King smiled again, and my heart thudded. More, it urged, I need more of those to place in the sacred box of smiles. “The one where I figured out you were a dirty little liar? Why, yes, I believe I do.”

He was teasing me now, and my stomach did a somersault of glee. I needed to keep this going, keep him from thinking about the pain he was in.

“Well, I was just thinking of you in those jeans and how you didn’t even care that you were half-naked in a room full of people. You were so at ease with yourself.”

He shrugged and glanced down at the table, then back at me. “Nudity never bothered me.”

“I could tell. It was so fucking sexy. I was like, kill me now because there’s no way I’m gonna be able to keep pretending I’m a lesbo with this perfect male specimen.” I loved the sound of his soft answering chuckle and watched his reaction to my words carefully. I was delighted that they’d had the desired effect. They made him feel complimented, proud, to have once been worthy of female admiration. It meant he could feel that way again. I wanted him to see that there were things worth living for, and sometimes the small things were the best ones. Like when a woman notices you walking down the street, or when someone flirts with you and signals their attraction.

“I had started to become suspicious,” King admitted. “The way you looked at me sometimes….”

“What?” I prompted, eager to know what he’d been about to say.

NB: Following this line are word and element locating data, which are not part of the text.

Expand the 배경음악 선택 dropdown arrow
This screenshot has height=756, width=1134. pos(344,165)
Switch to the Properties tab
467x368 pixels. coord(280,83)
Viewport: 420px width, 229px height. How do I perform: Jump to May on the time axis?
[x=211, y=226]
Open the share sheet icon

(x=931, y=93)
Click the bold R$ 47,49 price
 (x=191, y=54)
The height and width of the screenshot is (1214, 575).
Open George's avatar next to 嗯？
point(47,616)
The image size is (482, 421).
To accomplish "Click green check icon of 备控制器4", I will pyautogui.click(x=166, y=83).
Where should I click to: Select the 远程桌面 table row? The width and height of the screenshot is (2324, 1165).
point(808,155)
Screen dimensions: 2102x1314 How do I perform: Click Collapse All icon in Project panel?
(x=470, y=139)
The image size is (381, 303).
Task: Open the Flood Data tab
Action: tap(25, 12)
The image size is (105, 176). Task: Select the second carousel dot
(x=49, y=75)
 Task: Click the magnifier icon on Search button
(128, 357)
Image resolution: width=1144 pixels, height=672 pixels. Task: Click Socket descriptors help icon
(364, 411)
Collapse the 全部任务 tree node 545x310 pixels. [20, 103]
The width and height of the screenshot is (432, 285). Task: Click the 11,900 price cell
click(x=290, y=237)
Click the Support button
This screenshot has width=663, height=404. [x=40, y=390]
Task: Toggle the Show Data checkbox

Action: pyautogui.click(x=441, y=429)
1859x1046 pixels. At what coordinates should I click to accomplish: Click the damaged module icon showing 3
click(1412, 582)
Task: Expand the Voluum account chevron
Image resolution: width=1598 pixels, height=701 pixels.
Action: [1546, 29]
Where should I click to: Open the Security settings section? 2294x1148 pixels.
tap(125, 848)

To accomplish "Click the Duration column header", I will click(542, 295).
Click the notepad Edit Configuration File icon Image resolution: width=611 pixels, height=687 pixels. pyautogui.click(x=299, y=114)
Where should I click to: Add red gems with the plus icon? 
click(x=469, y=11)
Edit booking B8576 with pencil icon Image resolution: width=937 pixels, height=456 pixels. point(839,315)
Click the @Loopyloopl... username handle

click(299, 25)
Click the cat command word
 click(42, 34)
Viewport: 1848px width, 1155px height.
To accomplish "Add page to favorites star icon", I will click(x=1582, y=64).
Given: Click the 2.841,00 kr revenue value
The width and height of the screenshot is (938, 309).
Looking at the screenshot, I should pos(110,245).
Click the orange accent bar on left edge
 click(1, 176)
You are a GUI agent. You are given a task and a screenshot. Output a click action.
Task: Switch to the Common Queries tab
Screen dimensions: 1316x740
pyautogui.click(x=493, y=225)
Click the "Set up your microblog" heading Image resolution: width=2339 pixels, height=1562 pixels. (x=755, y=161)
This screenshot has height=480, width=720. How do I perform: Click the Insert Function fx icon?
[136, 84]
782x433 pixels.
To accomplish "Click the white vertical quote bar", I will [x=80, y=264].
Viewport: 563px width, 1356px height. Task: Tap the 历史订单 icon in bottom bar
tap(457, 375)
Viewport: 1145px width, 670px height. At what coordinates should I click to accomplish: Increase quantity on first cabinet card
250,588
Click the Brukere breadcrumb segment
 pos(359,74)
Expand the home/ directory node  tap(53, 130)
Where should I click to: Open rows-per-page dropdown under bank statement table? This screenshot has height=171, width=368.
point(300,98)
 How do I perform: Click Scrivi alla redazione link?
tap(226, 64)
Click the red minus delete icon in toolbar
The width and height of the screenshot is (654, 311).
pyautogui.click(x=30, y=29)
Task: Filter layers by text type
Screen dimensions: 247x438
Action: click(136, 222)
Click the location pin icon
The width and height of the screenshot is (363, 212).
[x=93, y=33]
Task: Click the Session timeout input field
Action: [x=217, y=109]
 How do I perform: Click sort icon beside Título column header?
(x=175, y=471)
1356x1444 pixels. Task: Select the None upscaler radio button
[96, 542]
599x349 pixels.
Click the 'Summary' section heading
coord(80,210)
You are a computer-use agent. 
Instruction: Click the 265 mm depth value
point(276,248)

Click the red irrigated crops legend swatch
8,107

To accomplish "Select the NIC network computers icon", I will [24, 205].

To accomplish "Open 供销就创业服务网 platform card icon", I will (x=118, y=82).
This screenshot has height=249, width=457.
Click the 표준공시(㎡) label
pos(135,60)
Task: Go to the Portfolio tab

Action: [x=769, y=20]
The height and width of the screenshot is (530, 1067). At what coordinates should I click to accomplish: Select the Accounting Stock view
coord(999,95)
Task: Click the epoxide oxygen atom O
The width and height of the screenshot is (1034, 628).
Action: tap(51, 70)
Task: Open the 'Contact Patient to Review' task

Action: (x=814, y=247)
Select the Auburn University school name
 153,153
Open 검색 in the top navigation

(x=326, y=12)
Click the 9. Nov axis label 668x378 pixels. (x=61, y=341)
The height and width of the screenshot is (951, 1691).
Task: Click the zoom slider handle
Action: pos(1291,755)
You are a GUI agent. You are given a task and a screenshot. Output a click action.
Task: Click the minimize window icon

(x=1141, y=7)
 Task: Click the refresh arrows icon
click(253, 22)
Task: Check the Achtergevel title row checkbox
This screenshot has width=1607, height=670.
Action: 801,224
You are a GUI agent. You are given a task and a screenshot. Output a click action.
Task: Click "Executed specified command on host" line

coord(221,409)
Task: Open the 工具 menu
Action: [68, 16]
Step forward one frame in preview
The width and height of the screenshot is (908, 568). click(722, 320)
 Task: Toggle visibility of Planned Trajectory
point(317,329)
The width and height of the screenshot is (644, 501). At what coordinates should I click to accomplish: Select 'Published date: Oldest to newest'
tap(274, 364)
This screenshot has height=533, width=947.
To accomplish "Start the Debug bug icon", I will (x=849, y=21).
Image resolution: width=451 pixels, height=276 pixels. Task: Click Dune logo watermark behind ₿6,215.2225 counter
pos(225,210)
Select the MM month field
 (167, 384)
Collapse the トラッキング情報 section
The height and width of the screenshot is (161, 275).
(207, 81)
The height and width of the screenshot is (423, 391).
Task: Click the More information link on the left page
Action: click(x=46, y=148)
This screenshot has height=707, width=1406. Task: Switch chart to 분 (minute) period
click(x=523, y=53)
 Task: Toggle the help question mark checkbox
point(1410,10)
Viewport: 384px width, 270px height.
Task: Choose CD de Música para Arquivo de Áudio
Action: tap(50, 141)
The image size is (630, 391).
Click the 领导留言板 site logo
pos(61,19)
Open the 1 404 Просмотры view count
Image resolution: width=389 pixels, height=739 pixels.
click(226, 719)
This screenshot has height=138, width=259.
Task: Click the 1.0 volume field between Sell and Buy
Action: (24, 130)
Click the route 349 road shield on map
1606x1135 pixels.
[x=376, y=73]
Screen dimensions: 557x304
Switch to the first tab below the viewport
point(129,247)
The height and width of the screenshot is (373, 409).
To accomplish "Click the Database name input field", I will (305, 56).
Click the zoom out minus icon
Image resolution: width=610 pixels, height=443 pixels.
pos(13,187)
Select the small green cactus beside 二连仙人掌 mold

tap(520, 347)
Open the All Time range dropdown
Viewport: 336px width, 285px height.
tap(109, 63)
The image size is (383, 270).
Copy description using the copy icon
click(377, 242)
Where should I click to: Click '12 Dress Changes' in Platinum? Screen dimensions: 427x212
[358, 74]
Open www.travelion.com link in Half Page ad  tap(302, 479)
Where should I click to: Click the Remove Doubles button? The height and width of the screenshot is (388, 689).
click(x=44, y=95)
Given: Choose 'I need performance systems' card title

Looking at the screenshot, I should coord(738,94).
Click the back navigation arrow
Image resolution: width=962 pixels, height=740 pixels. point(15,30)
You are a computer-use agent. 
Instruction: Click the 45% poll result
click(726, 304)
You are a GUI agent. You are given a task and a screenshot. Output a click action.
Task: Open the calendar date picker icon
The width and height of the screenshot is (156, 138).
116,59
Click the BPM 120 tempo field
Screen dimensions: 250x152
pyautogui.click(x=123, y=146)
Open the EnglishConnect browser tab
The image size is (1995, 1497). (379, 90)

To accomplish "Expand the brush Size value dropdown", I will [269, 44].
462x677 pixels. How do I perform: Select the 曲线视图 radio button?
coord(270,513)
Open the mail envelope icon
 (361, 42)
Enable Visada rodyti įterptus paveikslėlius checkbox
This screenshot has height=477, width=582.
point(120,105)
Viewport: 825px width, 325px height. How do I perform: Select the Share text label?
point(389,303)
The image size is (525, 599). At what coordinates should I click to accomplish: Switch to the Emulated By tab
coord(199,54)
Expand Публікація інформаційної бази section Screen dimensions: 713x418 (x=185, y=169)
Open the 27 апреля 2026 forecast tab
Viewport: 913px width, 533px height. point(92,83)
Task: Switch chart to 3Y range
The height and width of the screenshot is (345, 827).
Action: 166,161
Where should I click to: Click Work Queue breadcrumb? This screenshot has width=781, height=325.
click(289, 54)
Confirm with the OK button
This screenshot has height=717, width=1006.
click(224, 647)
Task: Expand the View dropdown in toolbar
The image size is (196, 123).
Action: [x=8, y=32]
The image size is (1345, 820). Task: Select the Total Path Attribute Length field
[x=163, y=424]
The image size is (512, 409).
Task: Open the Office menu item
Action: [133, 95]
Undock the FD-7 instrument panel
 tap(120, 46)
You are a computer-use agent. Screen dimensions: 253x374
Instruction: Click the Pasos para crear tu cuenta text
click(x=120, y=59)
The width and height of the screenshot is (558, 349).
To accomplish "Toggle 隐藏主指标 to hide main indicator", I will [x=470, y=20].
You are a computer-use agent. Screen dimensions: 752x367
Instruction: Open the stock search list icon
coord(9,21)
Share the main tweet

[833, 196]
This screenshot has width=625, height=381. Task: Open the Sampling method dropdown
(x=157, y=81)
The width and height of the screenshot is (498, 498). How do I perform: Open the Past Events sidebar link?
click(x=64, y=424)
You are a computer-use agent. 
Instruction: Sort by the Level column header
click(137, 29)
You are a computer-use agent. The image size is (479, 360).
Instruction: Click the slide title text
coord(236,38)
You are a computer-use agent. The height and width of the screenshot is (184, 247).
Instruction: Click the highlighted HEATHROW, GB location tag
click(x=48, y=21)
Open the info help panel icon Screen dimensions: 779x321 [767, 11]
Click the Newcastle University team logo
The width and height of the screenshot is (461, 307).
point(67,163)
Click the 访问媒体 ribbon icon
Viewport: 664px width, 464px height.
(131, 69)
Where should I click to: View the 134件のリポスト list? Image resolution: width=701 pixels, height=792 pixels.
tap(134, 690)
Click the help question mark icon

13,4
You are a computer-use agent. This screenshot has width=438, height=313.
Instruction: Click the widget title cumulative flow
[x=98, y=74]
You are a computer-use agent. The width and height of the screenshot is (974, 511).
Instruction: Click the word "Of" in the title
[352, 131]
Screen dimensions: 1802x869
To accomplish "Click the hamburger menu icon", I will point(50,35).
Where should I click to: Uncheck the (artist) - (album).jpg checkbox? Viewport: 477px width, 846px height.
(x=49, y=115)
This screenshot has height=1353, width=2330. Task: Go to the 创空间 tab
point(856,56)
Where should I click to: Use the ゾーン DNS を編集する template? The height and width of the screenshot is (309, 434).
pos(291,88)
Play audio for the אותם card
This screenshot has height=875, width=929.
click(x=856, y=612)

He levelled me with his eyes. “Sometimes you’d look at me like you wanted me.”

I grew hot suddenly, and laughed to try to defuse the moment. “Well, your suspicions were spot on.”

He turned to face me fully then, his head tilting to the side in curiosity as his gaze drifted down my body acutely. “How long has it been for you?”

His question both surprised and took me off guard. Oh, how he could read me so well, even after all these years. It made my pores tingle to think he’d been paying attention. Yes, I knew exactly what he was asking, but the honest answer embarrassed me. In truth, it had been years since I’d last had sex.

King had been gone for months, disappeared without a trace. I’d just found out I was pregnant and was feeling terribly sorry for myself. Lee was still sniffing around Karla as they played their old I hate you, but I want to fuck you head games with each other. We were at a pub one night when the brothers had shown up. I wasn’t drinking, of course, but I wasn’t in my right mind, either. And when Stu came over and started laying on the moves, I succumbed to them. Admittedly, not my finest hour, but I was lonely and depressed and just wanted to feel the comfort of another human being. That was six years ago, and also the very last time I’d had sex.

I decided immediately that I wasn’t going to tell King about that night with Stu, because it would be counterproductive and pointless. However, I also wasn’t going to mislead him into believing I’d been with no one since him, either.

“Too many years,” I answered finally.

His eyes lingered on my mouth before moving up to meet my gaze. “You’re not with anyone now?”